Beyond the many ways to find opportunities for customer interactions, sharing the patterns of urgent and expensive customer problems will open minds within an organization of broader possibilities outside the existing clients and existing capabilities--leading to more abundance thinking. More importantly, it will help an organization more effectively target the right market segment with the right messaging from the start. Stakeholder tip - these insights are gold for teams like marketing and product marketing, so make sure you know how to get the most out of them

 

4. From Heroics to Collaboration 

 

To even pass “go” on establishing voice-of-the-customer programs, product leaders need to collaborate with their business partners.   

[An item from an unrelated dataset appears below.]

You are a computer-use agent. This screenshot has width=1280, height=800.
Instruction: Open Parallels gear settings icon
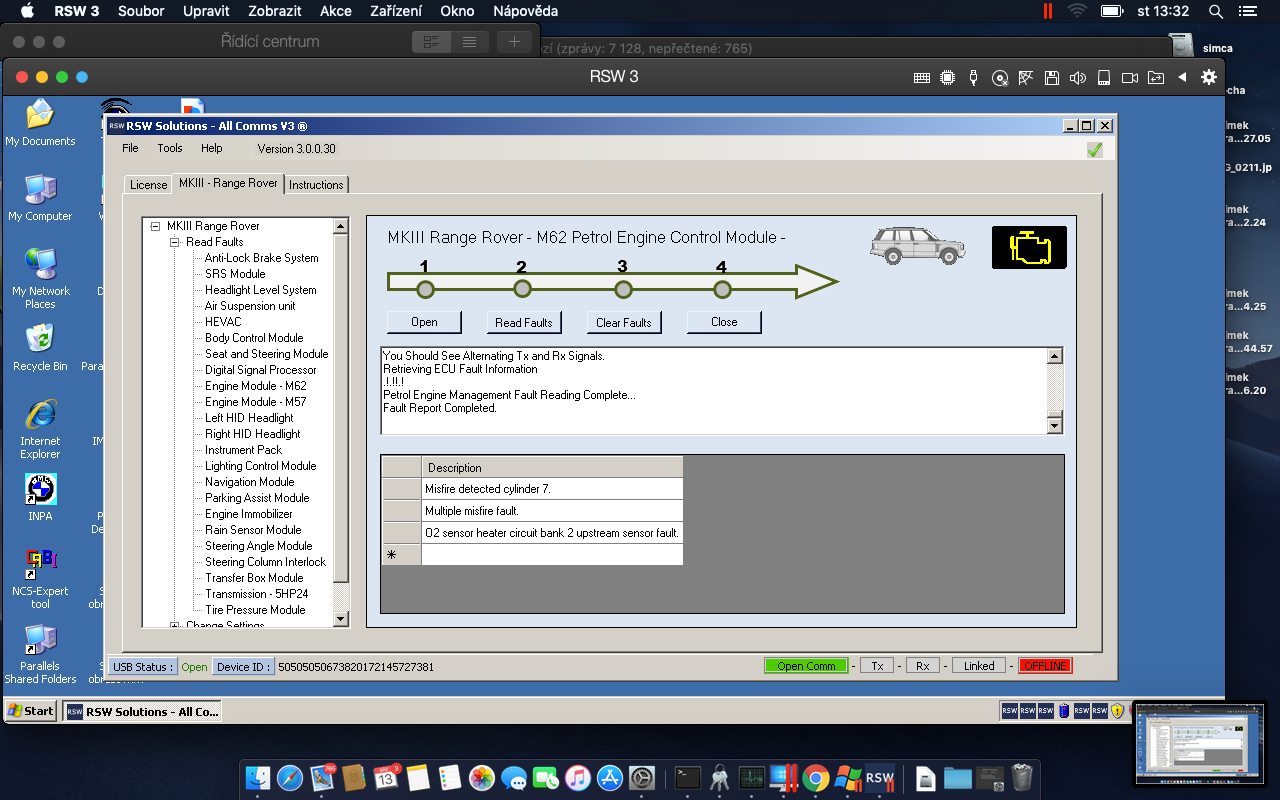click(1209, 77)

Asking for help can be hard, so the first step in making the shift to collaboration is to empathize with the stakeholders in your organization who are often protective of their client relationships. They have a lot to lose if anything goes wrong so don’t fight them for access. Start with a few “friendlies” who are willing to let you talk to their clients and demonstrate what they have to gain through collaborating with you. 

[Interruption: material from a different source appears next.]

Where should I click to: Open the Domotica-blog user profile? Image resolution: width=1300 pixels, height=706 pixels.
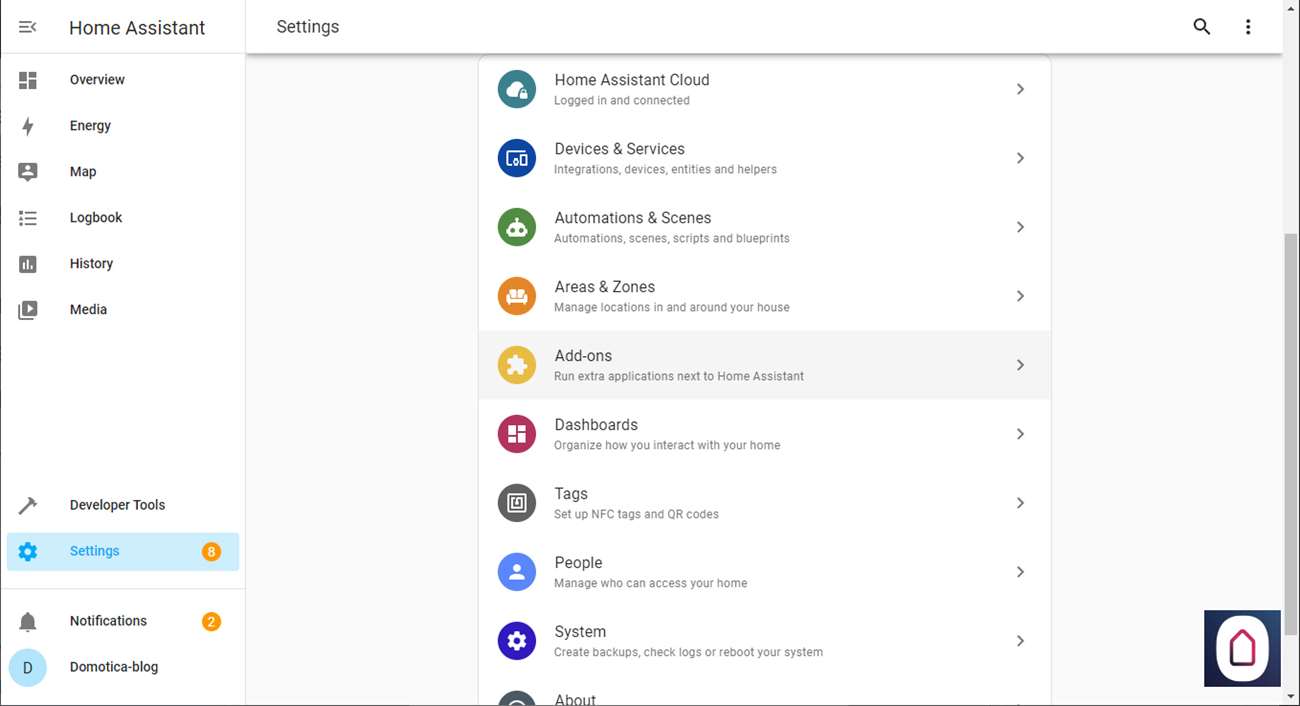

For the stakeholders who do allow you to speak with their clients, give them a sense of involvement and control by having them review your interview questions. Often it can be powerful if you invite them to join an interview to hear firsthand the insights that come out of a well-structured conversation. When working with sales, you can work with them to offer sweeteners when including you in the conversation, such as early discounted access to new offerings. These actions will shift the relationship from “protector” and “supplicant” to “accomplices” working together on customer listening efforts. 

Your successes with friendlies will then open doors more broadly. To ensure others see this value and feel that their voices are being heard, set up regular forums to listen to and share insights with the key stakeholder groups in your organization. By taking these collaborative approaches, the stakeholders in your organization will start to see you as the asset they want in customer conversations to demonstrate the organization’s innovative approach. 

 

Have no Fear, Talking to Customers is Gold

Every single time I and the product leaders I work with have direct customer conversations, we come away from the interviews with pure gold that directly drives better business decisions. Have confidence that the effort you take to evolve into a culture that supports voice-of-the-customer research will be well worth it.